Swap "question label" for "question heading" in the records starting at the line with "Click the question label Q 1.11 point(63,358)" and ending at the line with "Select the 1:24,000", leaving everything else unchanged. Give back only those lines.

start Given records

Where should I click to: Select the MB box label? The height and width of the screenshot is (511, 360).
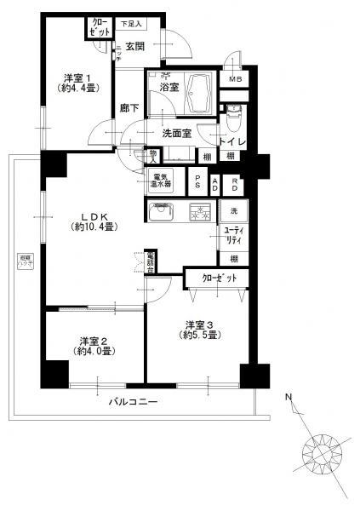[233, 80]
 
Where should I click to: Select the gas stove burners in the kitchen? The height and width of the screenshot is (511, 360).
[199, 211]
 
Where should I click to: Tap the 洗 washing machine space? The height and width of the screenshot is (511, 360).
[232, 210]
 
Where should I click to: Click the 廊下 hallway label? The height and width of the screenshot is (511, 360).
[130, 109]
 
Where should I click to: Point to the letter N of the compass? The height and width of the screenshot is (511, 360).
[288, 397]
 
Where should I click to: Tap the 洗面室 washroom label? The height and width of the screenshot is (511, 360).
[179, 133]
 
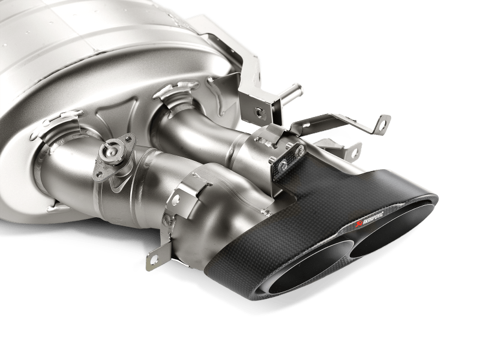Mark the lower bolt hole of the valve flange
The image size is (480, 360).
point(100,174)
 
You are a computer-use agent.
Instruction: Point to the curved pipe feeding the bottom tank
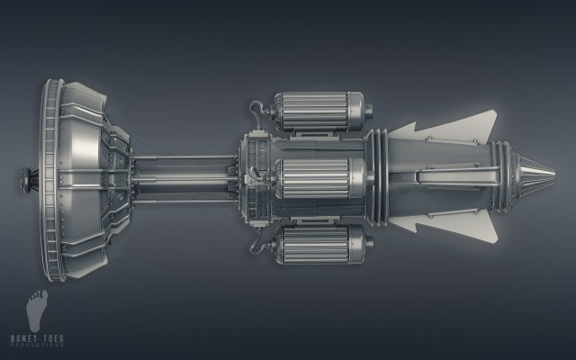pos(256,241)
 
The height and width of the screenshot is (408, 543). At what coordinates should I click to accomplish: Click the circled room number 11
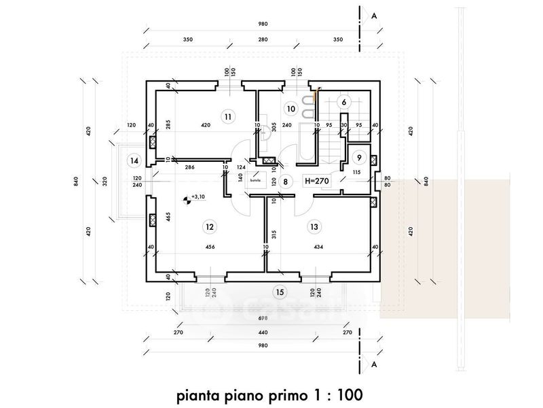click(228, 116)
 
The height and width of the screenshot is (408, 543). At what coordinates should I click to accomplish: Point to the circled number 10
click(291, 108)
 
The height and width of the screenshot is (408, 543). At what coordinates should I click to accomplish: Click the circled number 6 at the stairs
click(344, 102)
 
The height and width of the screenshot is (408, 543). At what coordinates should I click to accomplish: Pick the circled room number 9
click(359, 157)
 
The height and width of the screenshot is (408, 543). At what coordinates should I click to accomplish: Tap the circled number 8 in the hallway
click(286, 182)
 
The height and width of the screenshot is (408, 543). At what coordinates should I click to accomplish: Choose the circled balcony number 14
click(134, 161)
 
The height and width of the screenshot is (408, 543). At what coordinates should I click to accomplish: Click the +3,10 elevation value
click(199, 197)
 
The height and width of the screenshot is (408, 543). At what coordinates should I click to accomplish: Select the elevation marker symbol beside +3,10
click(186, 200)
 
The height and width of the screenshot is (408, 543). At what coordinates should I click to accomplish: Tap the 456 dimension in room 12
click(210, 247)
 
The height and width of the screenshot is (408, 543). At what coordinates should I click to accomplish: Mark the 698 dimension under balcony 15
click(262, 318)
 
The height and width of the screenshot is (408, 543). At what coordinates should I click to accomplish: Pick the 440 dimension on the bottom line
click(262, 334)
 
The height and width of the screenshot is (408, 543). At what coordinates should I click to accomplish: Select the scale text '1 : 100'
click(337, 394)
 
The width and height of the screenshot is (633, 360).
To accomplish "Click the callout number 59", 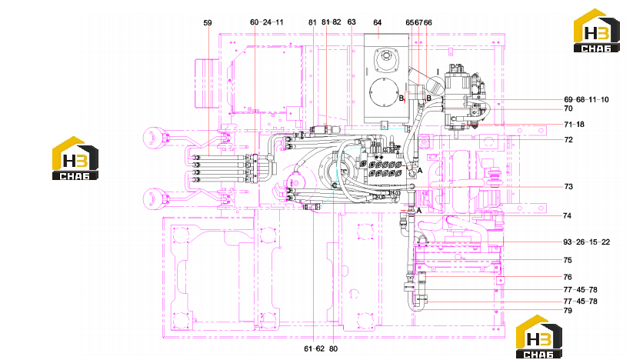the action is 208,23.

end Given records
start Given records

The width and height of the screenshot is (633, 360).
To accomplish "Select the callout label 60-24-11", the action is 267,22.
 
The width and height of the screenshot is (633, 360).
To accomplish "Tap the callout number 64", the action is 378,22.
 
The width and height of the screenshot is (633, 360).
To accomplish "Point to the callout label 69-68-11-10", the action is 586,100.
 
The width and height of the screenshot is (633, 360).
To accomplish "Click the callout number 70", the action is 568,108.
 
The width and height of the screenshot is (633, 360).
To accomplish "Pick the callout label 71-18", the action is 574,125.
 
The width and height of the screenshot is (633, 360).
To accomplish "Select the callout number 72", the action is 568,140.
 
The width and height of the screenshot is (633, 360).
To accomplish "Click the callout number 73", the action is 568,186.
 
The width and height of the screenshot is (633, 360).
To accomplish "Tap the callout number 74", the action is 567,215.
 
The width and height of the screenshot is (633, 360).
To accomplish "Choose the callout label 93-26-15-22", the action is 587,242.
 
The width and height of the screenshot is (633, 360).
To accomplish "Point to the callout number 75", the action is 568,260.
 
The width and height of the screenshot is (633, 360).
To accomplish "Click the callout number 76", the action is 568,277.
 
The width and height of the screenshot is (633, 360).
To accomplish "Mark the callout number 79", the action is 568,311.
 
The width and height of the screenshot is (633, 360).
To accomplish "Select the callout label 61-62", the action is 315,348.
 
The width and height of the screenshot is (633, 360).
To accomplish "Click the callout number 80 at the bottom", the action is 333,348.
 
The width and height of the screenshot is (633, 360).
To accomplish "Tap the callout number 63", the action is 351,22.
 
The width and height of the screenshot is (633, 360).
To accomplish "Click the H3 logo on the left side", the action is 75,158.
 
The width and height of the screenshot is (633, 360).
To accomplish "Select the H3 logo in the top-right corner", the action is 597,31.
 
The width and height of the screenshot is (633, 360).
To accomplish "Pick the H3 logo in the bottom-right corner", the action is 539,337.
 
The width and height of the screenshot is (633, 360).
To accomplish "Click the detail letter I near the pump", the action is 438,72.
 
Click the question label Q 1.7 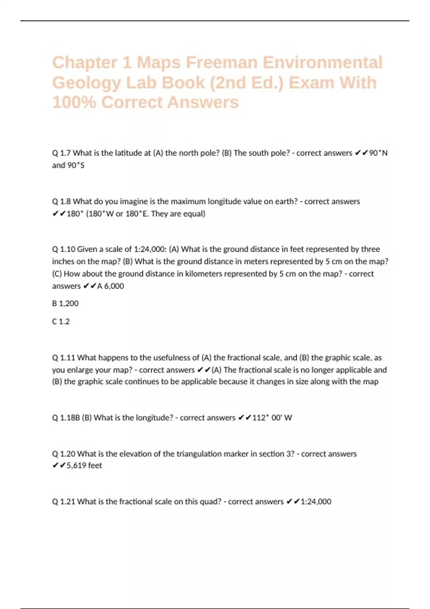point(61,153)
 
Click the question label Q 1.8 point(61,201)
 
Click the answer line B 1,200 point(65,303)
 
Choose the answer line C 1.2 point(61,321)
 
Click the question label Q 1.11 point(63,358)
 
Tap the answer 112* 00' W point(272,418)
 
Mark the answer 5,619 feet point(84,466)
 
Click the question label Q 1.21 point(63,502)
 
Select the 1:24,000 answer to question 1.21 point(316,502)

end Given records

> **Complete response**
Click the question heading Q 1.11 point(63,358)
 
Tap the answer 112* 00' W point(272,418)
 
Mark the answer 5,619 feet point(84,466)
 
Click the question heading Q 1.21 point(63,502)
 
Select the 1:24,000 answer to question 1.21 point(316,502)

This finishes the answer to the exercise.